Interior of the Gazi Husrev-Beg Mosque

Entrance to the Mosque

The Mosque has its own market

We'd had only a brief glimpse of the Bazaar last evening, so we went back there and went through it quite thoroughly. We didn't buy anything, though, because we planned to come back later to shop.


Crowd in the Bazaar

Jane at Bazaar's coppersmith shops

Then we walked up the hill where there was supposed to be an old, predominantly Muslim section, but it didn't look very interesting. We bought some flat bread right from a brick kiln on the way down, and we bought some other things in the Bazaar for our lunch.

It was here that we finally realized why so many people we encountered made such a fuss over Kevin, our youngest. He wore his hair in bangs that came down past his eyelids, so he had to tilt his head back to see anything except the ground in front of him. To any adult looking down at him, it would appear that his bangs completely covered his eyes. While we were buying things for lunch, the woman waiting on us insisted on giving Kevin a large cookie. When we tried to decline, she kept telling us something, but we didn't understand until she said "cieco,” the Italian word for "blind.” It seemed that many people thought Kevin was blind because his bangs covered his eyes.

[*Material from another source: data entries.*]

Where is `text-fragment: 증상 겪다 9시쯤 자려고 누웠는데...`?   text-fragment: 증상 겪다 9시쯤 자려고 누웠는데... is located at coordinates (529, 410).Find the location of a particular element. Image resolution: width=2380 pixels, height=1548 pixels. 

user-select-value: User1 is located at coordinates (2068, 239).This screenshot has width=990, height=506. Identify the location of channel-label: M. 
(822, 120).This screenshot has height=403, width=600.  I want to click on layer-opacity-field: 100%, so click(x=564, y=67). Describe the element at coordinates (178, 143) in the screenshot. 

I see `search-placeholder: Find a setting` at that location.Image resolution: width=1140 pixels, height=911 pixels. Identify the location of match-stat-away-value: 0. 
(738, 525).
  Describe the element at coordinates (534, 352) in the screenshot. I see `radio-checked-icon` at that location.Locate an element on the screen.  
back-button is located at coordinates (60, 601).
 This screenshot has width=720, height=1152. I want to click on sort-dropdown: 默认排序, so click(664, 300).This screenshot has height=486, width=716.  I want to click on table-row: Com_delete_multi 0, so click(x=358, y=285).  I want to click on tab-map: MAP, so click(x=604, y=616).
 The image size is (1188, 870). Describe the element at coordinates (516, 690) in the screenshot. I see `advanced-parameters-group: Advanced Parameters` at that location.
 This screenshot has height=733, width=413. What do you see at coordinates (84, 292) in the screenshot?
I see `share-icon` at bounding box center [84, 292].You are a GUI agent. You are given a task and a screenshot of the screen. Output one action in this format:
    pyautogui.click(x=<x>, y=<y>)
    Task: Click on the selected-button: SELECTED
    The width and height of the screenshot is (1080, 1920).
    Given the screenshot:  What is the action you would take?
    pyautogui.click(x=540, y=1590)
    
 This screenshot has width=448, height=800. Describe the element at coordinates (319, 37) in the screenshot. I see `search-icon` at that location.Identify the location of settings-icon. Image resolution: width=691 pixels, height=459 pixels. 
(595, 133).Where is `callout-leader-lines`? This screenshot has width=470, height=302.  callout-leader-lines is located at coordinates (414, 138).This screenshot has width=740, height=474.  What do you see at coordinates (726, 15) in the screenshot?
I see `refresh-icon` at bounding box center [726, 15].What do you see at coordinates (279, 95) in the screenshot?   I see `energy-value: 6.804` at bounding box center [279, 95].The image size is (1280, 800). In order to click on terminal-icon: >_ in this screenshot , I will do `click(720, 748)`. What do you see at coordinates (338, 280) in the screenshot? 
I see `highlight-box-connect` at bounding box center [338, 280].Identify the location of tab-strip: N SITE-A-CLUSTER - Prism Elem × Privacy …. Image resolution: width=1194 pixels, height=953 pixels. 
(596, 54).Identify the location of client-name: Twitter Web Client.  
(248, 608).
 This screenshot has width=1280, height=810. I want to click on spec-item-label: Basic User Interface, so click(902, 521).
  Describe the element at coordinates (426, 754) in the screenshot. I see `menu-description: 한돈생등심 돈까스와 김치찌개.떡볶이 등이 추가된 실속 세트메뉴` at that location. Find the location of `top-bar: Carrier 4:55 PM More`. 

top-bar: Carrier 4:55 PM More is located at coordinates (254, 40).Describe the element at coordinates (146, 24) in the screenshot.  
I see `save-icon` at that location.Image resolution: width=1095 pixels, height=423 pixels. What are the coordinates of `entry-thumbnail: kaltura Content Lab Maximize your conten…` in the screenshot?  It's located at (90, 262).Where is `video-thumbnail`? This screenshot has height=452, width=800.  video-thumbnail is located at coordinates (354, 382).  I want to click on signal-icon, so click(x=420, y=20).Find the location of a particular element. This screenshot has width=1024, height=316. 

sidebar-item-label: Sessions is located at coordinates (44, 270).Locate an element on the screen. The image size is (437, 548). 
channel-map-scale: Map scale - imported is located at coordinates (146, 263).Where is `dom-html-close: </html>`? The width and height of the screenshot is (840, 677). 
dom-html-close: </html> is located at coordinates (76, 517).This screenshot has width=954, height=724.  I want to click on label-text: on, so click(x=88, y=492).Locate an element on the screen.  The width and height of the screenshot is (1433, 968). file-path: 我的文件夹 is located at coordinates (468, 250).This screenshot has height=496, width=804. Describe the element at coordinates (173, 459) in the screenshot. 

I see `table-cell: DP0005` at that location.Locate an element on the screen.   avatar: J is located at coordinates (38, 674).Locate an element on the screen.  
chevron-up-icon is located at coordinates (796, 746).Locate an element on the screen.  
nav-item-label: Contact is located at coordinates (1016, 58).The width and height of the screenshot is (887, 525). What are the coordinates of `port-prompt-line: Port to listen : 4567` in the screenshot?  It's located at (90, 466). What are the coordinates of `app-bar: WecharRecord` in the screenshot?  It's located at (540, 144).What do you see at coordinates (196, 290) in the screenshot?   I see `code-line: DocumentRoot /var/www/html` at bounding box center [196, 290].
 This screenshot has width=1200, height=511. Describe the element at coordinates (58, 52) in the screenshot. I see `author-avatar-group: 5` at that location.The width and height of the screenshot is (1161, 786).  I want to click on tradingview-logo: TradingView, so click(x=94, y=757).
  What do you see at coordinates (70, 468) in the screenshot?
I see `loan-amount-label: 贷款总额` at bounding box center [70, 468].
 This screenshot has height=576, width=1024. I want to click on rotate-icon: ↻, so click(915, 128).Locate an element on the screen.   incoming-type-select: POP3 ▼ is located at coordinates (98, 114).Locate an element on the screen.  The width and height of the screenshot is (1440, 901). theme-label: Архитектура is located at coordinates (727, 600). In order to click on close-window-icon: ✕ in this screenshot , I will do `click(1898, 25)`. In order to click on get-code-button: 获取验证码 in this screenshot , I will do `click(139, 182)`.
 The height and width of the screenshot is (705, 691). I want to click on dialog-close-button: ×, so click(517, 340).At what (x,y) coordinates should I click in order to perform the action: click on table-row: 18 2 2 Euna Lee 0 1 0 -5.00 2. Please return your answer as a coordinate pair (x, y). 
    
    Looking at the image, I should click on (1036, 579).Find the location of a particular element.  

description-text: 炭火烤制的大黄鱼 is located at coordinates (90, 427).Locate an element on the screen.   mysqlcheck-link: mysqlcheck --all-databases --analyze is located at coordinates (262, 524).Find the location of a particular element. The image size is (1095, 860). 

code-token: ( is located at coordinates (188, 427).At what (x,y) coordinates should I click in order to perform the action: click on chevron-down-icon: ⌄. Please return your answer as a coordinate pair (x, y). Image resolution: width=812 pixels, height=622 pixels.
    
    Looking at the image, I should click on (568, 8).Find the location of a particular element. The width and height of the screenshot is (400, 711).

Pigeons in old Bascarsija section


 Copper goods in Bazaar
While the others took the food back to the car, I started looking for a silver-over-copper Turkish coffee set on the metal workers street. I found a nice one and got the price down from 850 dinars ($59) to 550 dinars ($38). The merchant hurriedly closed the deal when I said he might have to leave the shop to get Jane's approval.

Larry found an old Serbian officer's sword in another shop. We bought that for 350 dinars ($25) even though it had deteriorated through storage in a damp place. We bought a couple rings at another place, and Randall bought himself a fez.

We also visited the old Serbian Orthodox Church (1939), which was very interesting. Of course, we couldn't leave Sarajevo without walking across the Latinska Bridge where Archduke Franz Ferdinand and his wife Sophia were assassinated in 1914. A plaque (on the corner building across the bridge) marked the spot from which the shots were fired.